PROBLEM: Reproduce verbatim the lines of the records from the one containing "You are a GUI" through the end of the records, leaving out the pictures.
_ _ _
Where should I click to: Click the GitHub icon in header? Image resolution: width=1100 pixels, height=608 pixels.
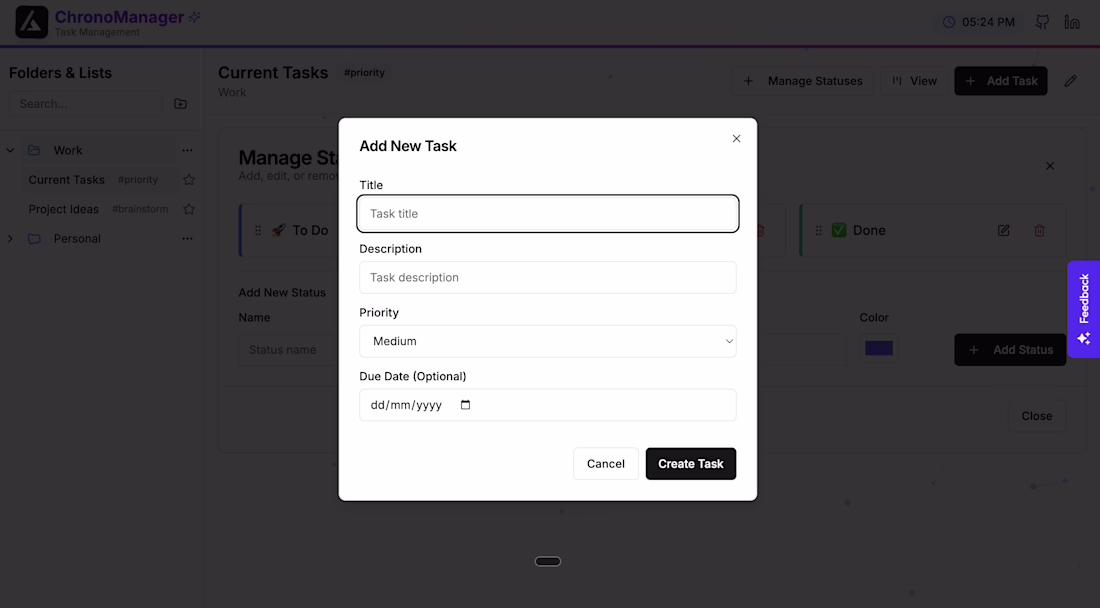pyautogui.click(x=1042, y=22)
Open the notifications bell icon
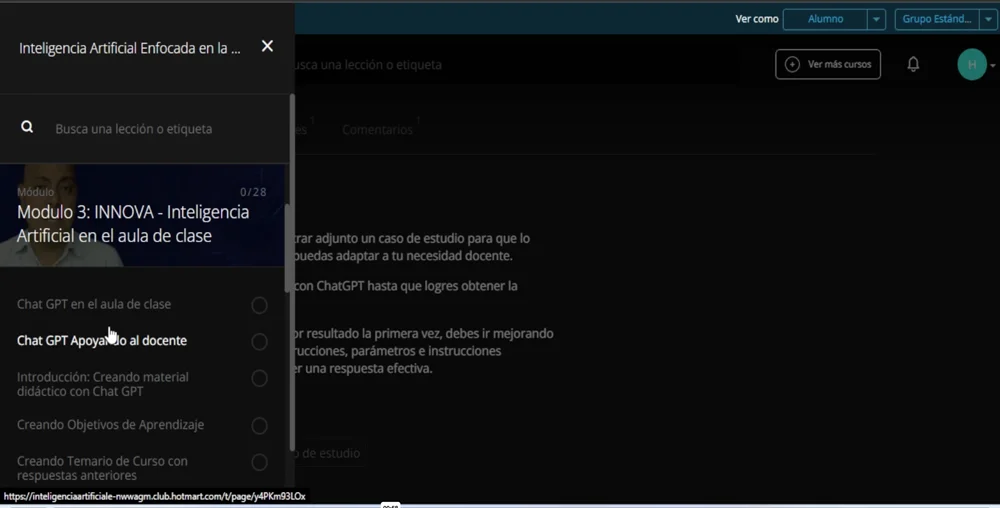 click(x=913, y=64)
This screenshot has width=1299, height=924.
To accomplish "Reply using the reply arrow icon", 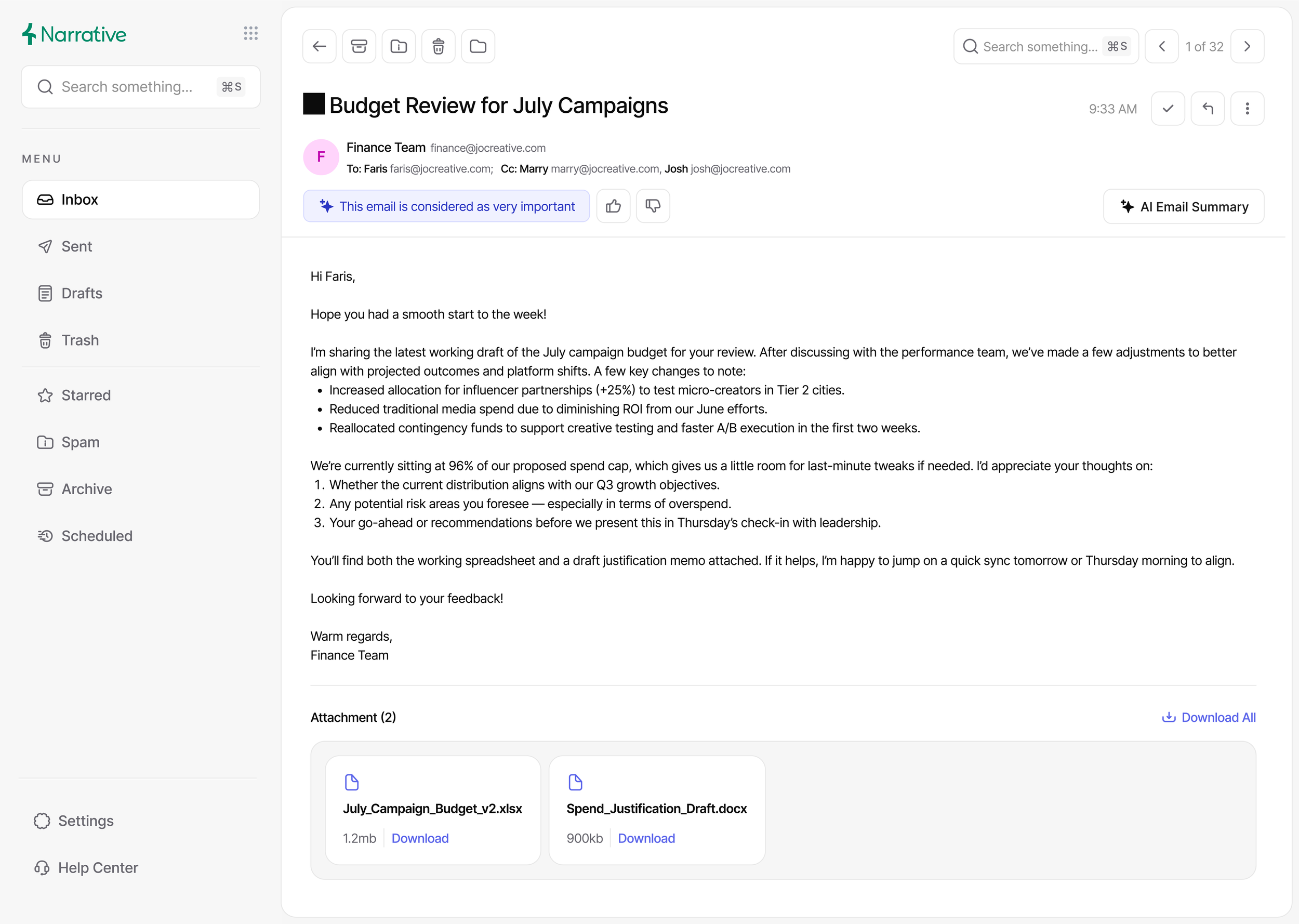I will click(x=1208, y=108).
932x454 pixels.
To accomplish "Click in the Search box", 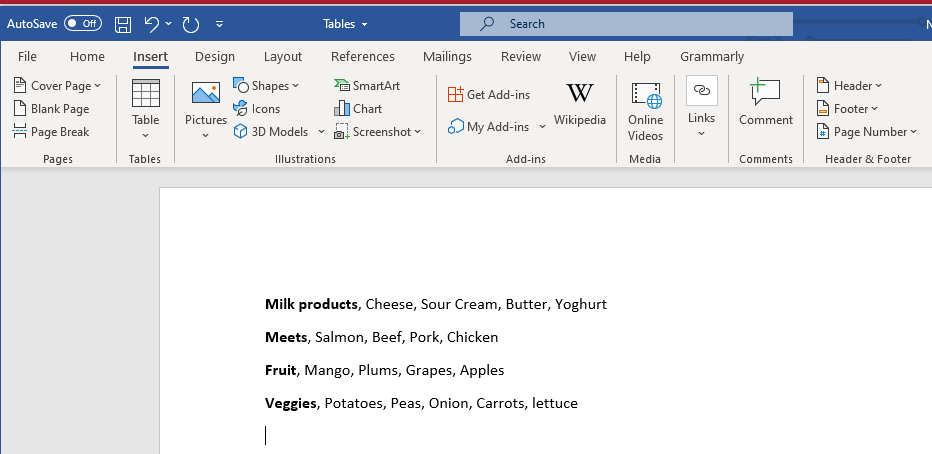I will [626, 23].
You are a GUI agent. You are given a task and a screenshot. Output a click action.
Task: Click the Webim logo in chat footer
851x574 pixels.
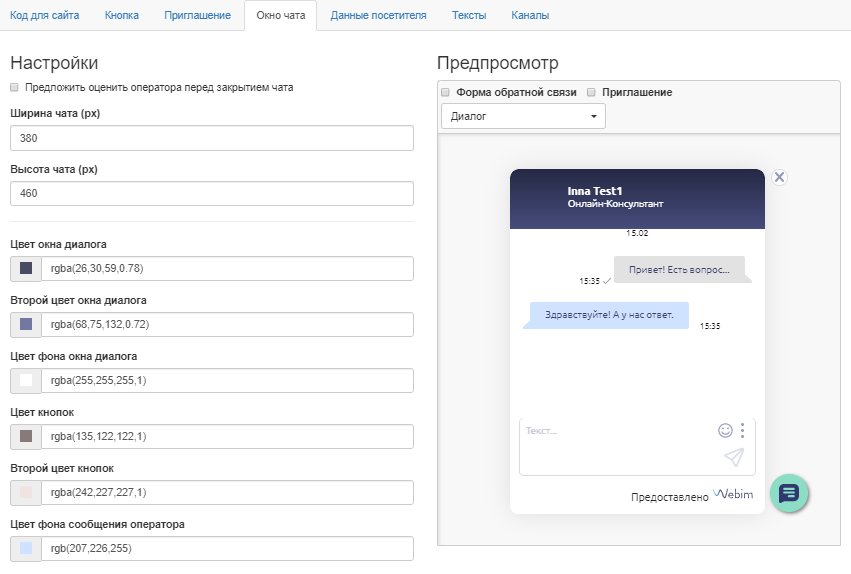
_ _ _
THE COMPLETED TASK:
You are a GUI agent. You are given a task and a screenshot. Output a click action.
Task: Click the Webim logo in chat footer
851x574 pixels.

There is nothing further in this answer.